— WORK REQUEST —
Please look for the string "agent" below and report every line in which it occurs.

— Stored data entries —
━━━━━━━━

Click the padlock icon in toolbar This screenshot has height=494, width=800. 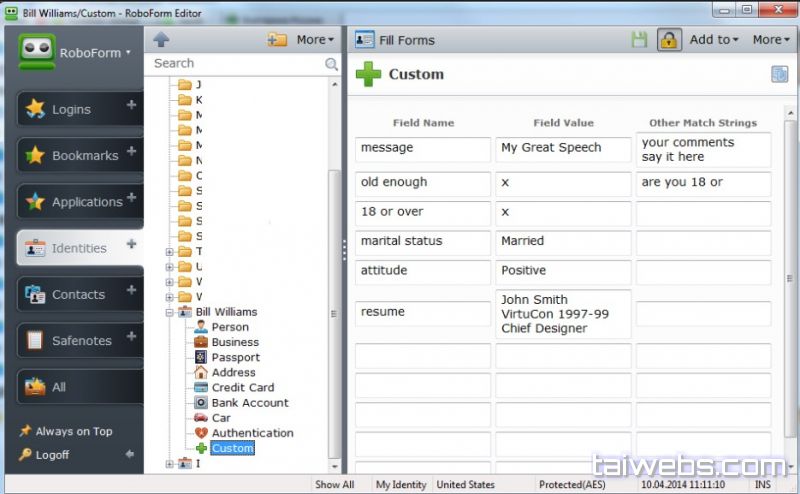669,40
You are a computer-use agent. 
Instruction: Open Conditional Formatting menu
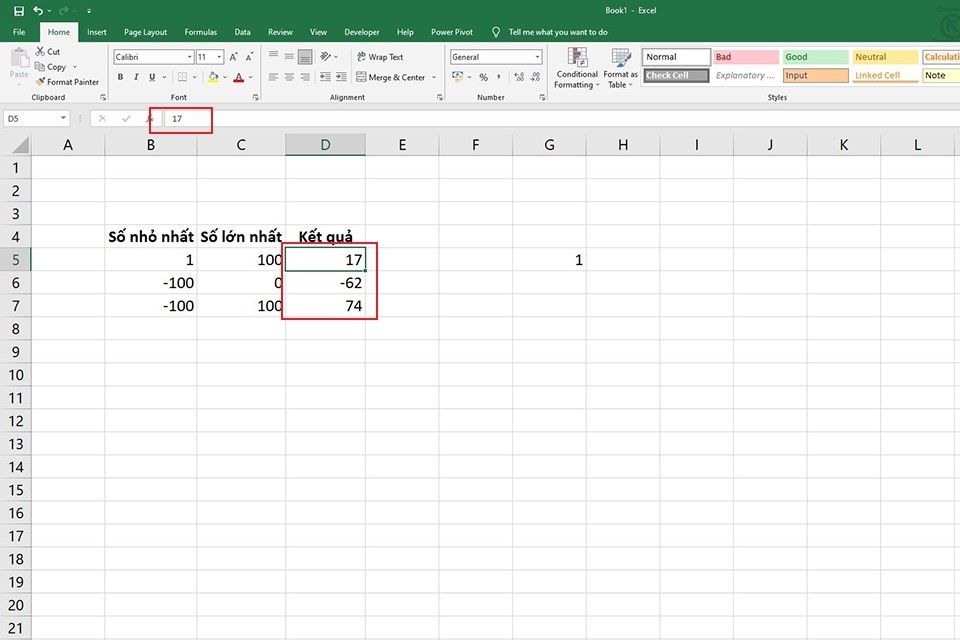click(x=576, y=69)
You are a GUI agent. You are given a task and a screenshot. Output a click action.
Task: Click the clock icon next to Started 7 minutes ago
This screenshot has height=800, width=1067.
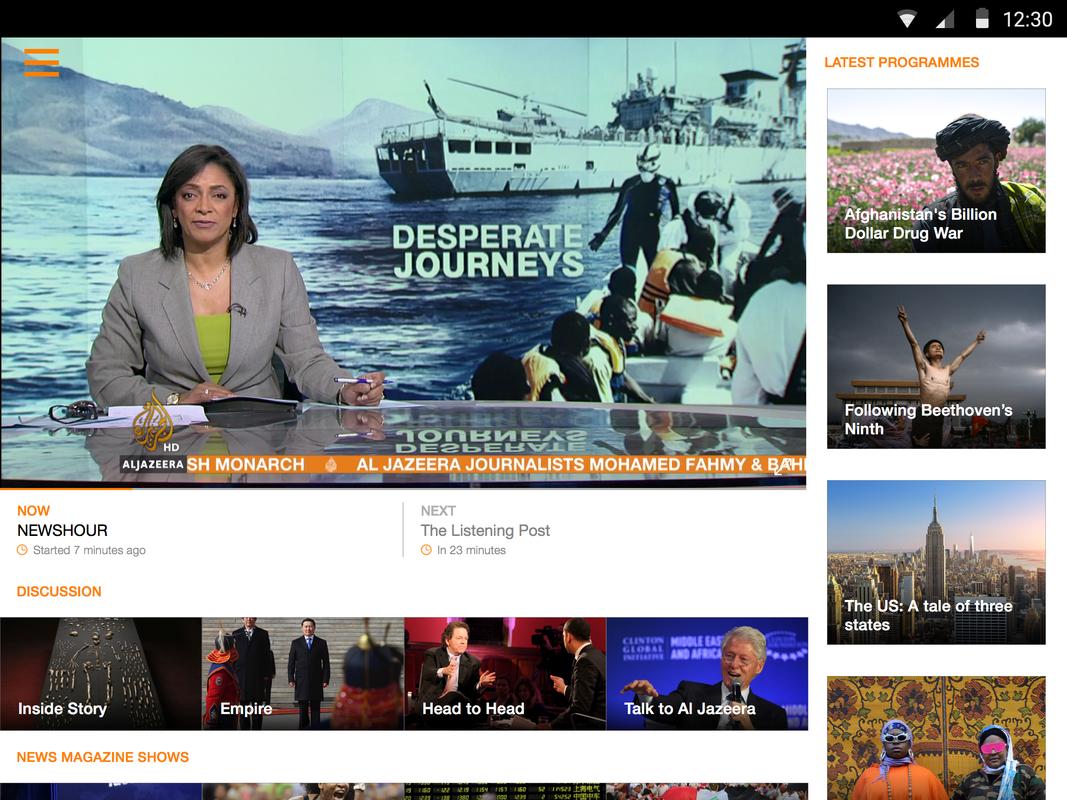tap(21, 550)
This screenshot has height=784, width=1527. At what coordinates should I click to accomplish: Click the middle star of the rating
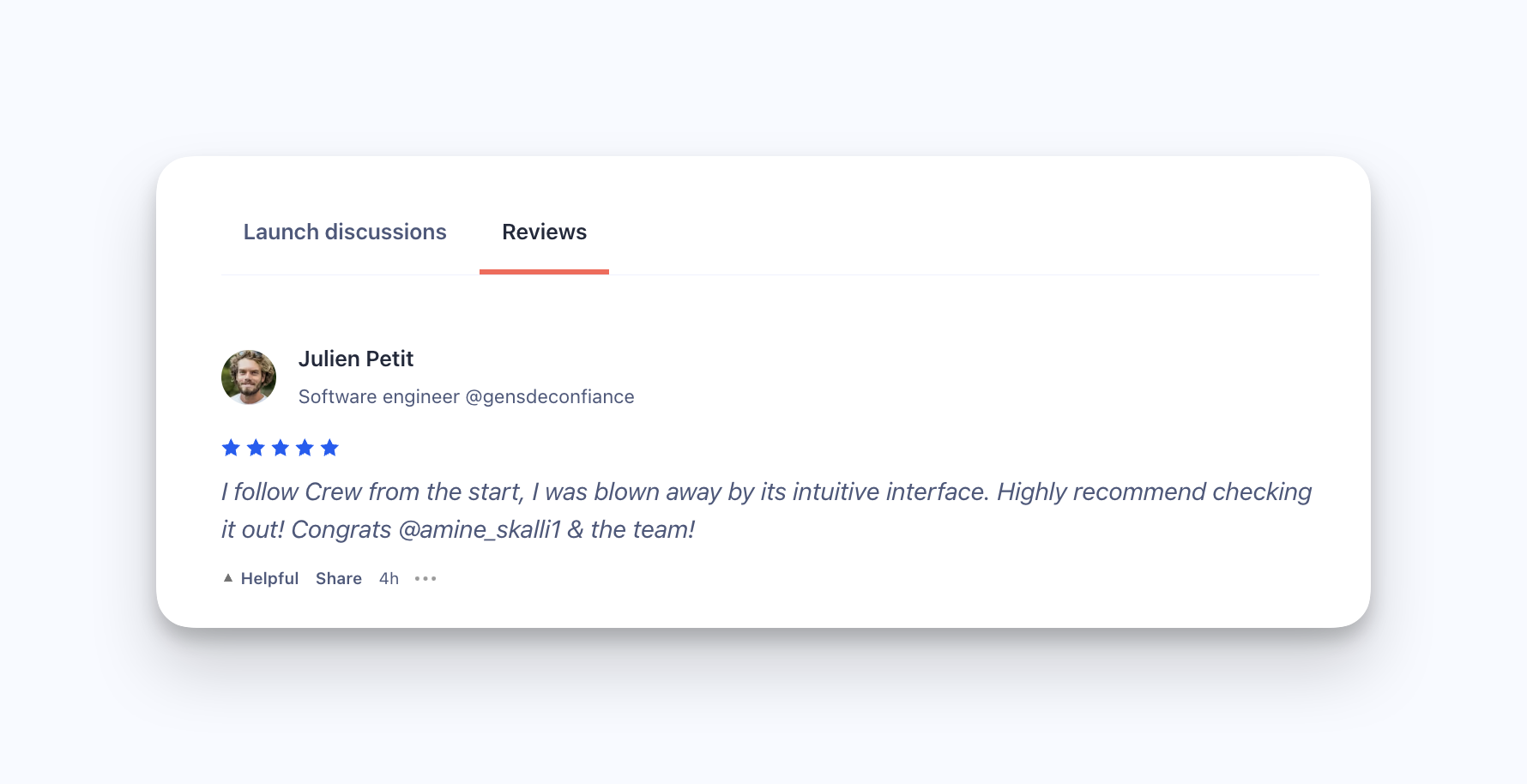pos(279,447)
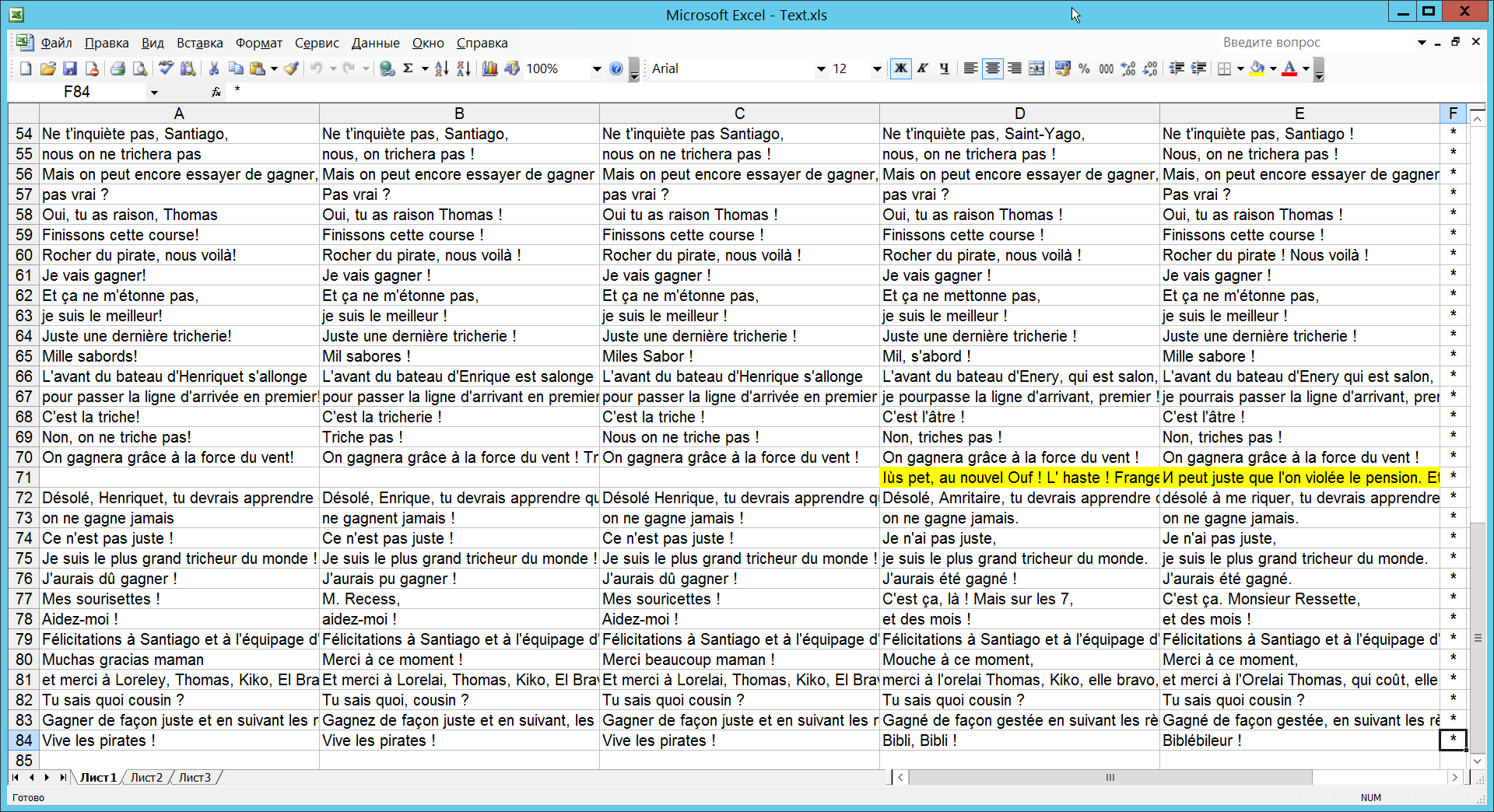1494x812 pixels.
Task: Expand the 100% zoom dropdown
Action: pos(597,69)
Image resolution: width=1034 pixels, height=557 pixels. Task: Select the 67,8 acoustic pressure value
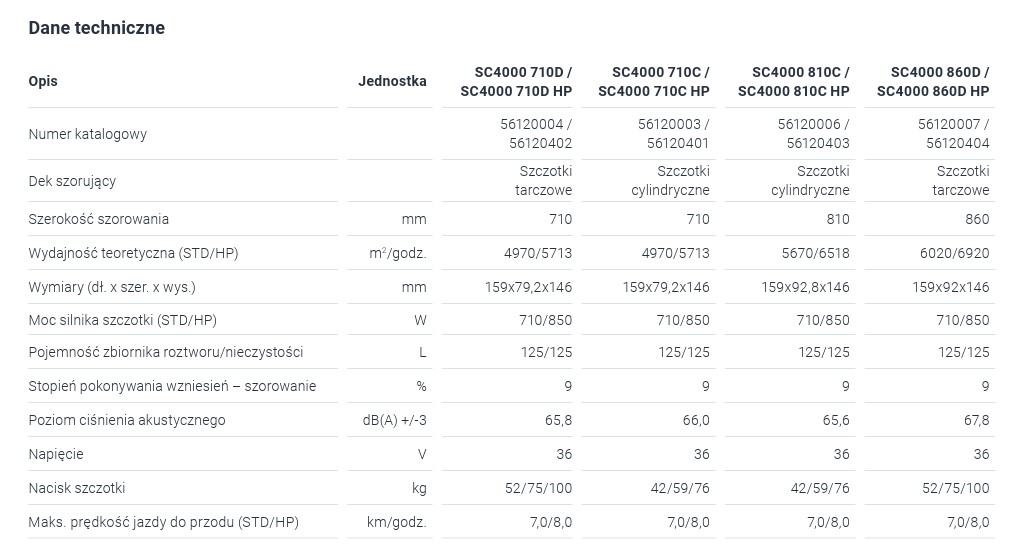(976, 420)
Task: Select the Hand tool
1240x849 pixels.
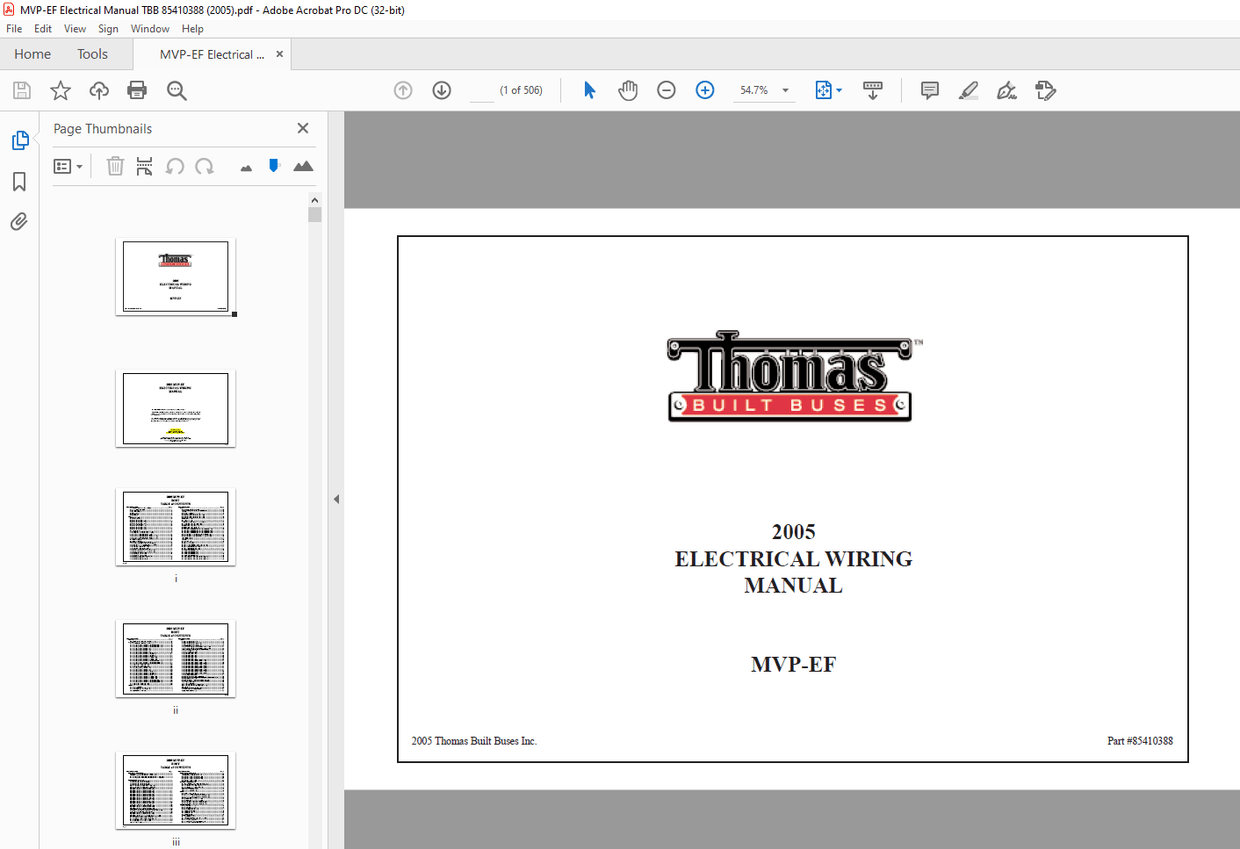Action: (x=627, y=90)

━━━━━━━━

— ANSWER TO THE EXERCISE —
You are a computer-use agent. 
You are a GUI agent. You are given a task and a screenshot. Output a click action.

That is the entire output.